Boy, 12, killed by stray bullet remembered as eager, polite
Mayor, other leaders call on witnesses to aid police
Hundreds gathered in a Lackawanna mosque Monday to mourn the death of a 12-year-old boy.
Then police, community leaders and city officials took to the streets to plead for information about the people who are to blame for taking his life.
In both places, less than 48 hours after Badraldeen Mohamad Elwaseem was shot in the head by a stray bullet while watching television in his family’s William Street apartment, answers remained elusive.
“People are really fed up and they want to see the person or persons responsible for this brought to justice,” Mayor Byron W. Brown said as he and others canvassed the neighborhood.
Earlier Monday, mourners packed Masjid Al Huda on Wilkesbarre Street in Lackawanna for the child’s funeral. Badraldeen, who went by Badr, was remembered as an inquisitive student at School 45 by two of his teachers who attended his funeral.
Badr was “always really interested in the outside world,” said Casey Nowak, his social studies teacher.
He really liked video games and got along with his classmates, said Nowak.
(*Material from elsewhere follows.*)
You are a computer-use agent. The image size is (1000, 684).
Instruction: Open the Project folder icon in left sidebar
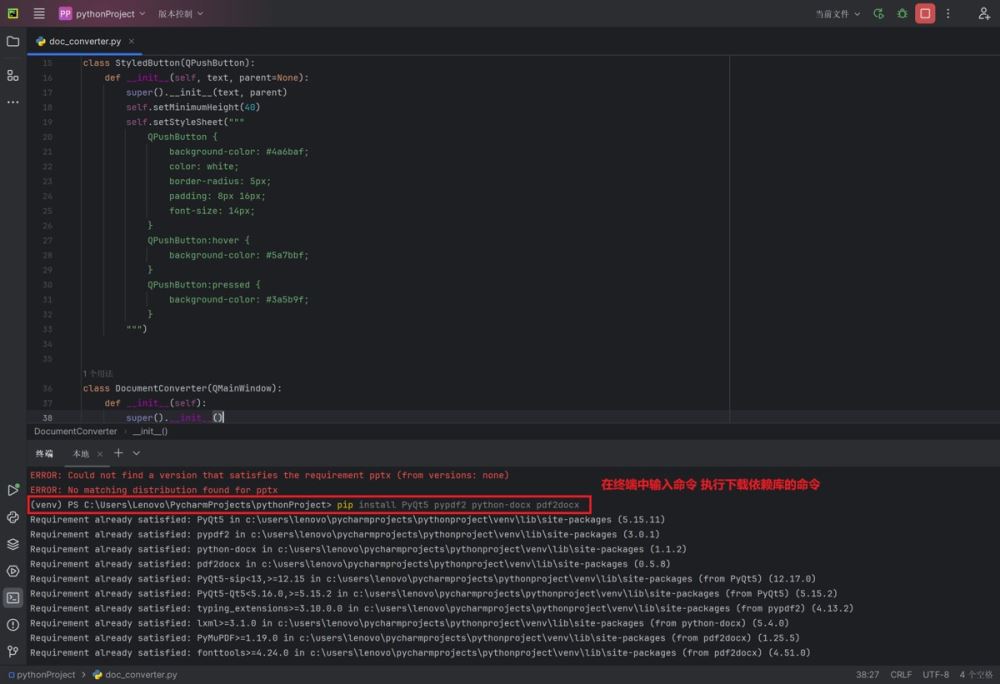(12, 43)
Math teacher James Judge called Badr “an eager learner” who was a polite and respected young man with a great sense of humor.
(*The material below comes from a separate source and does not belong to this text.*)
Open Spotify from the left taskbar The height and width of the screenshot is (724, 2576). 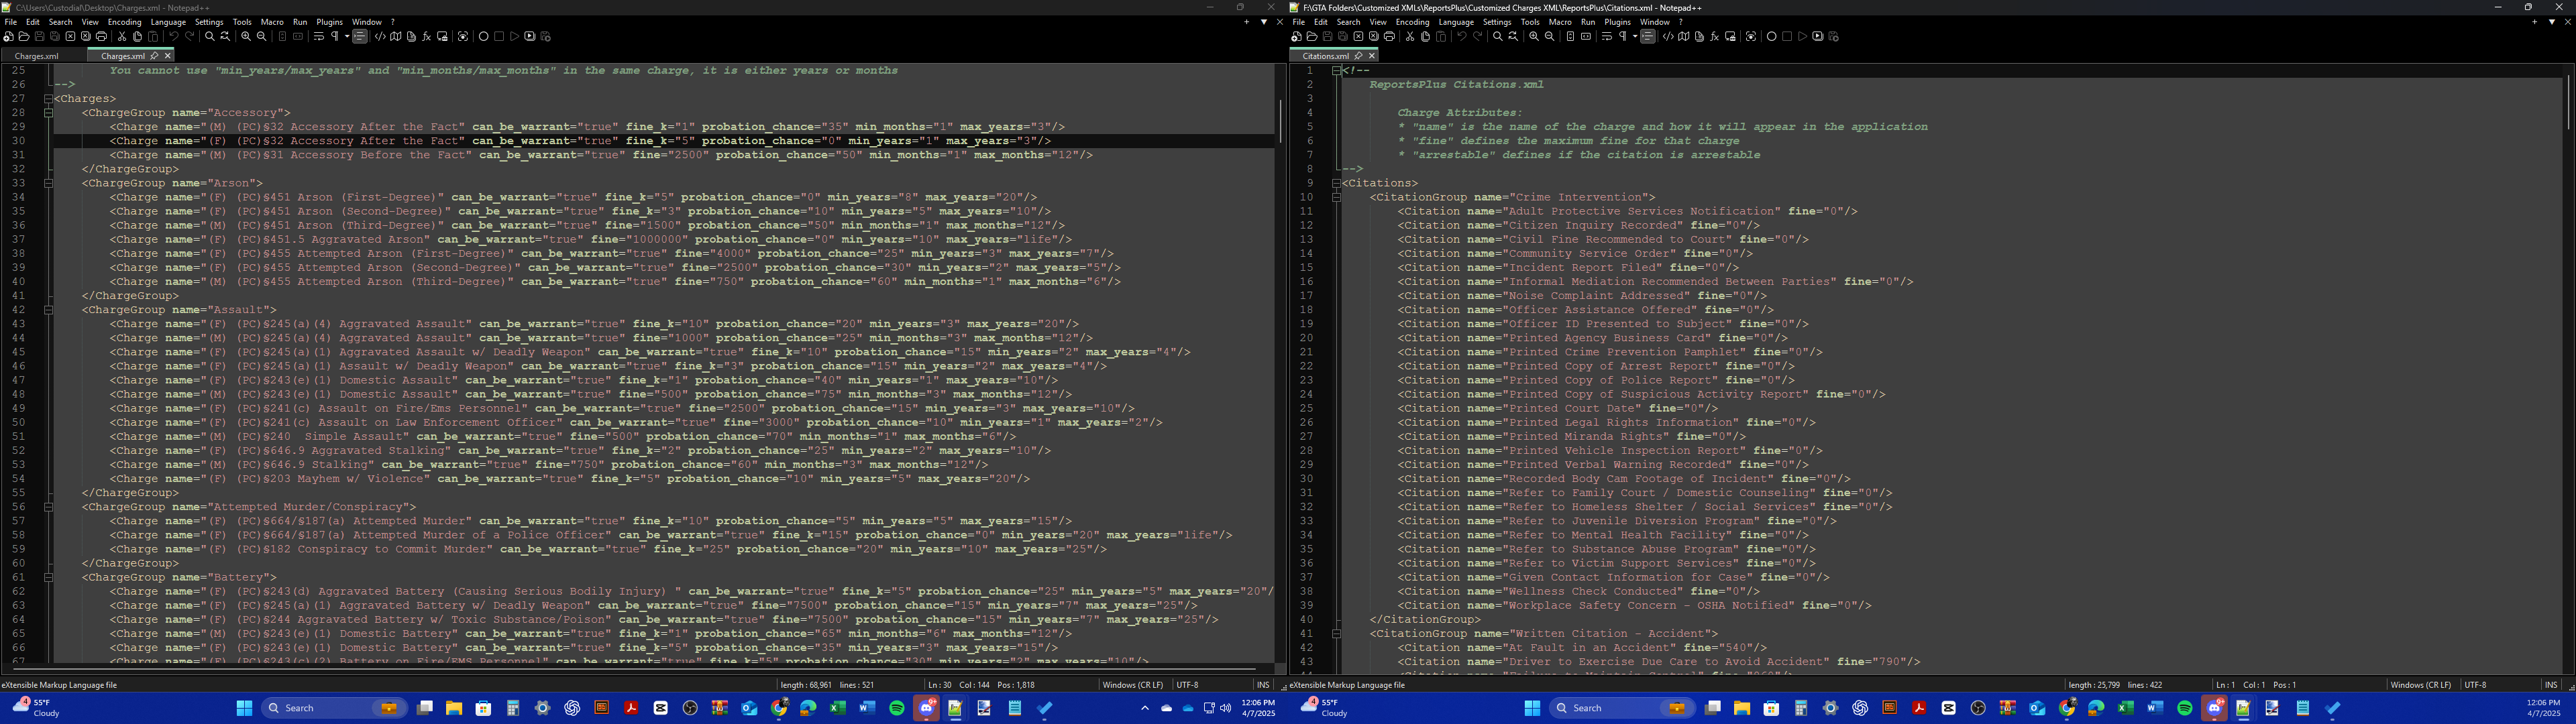coord(897,708)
The teachers said Badr started his education at School 45 then went to a charter school for a few years before
coming back to School 45 earlier this school year.
In addition to family and friends, those gathered at the Lackawanna mosque for the funeral included Buffalo Mayor Byron W. Brown, Common Council President Darius G. Pridgen, Murray Holman of the Stop the Violence Coalition and Buffalo Police Capt. Steven Nichols.
Bullets started flying just after 8:30 p.m. Saturday in the parking lot of the Towne Gardens shopping plaza at William Street and Jefferson Avenue. The bullet that stuck Badr flew about 100 yards from across William into Badr’s family’s apartment, located on the second-floor of a two-story building on the corner of William and Mortimer streets.
A 22-year-old man, whose name has not been released, also was wounded in the shooting.
Dozens of shell casings were found in the parking lot where the shooting occurred, according to a police source.
Brown was in that lot Monday, challenging residents to share whatever they might know about shooting.
“We are hoping that this walk – as we appeal to people in the Towne Gardens area in the City of Buffalo for any information that will lead to an arrest and an indictment – will be successful today,” said Brown.
“We know that there are people that saw what happened. We know that there are people who know the individual or individuals that fired the guns the other night that led to the killing of this precious 12-year-old boy,” Brown added.
The mayor and Pridgen were joined by Erie County Legislator Barbara Miller-Williams, Police Commissioner Byron Lockwood, other police officials and members of community peace groups, such as Buffalo Peacemakers, and clergy.
Those taking part in the canvassing left flyers with contact information at those homes and apartments where no one was home to answer the door Monday. Officials highlighted a $12,500 reward for information leading to an arrest or an indictment.
Police have not said whether they believe the shooting may have been gang-related. The shopping plaza where gunfire erupted is next door to the Towne Gardens housing complex, which federal prosecutors have said the CBL/BFL street gang used for its base of operations. Authorities are offering a reward of up to $12,500 for information leading to the arrest of Badr’s killer. Police ask anyone with information to text or call the Buffalo Police Department’s confidential tip line at 847-2255.
Tips may also be sent to Crime Stoppers Buffalo by calling 867-6161 or submitting a tip through Crime Stoppers’ “Buffalo Tips” app.
The Rev. James Giles of Back to Basics Outreach Ministry acknowledged that Monday’s efforts were not intended to get at the root issue of violent crime in the community, but to find out who killed Badr.
“We just don’t want bloodshed in the streets, or war in the streets, because you’re not going to handle violence with violence,” he said.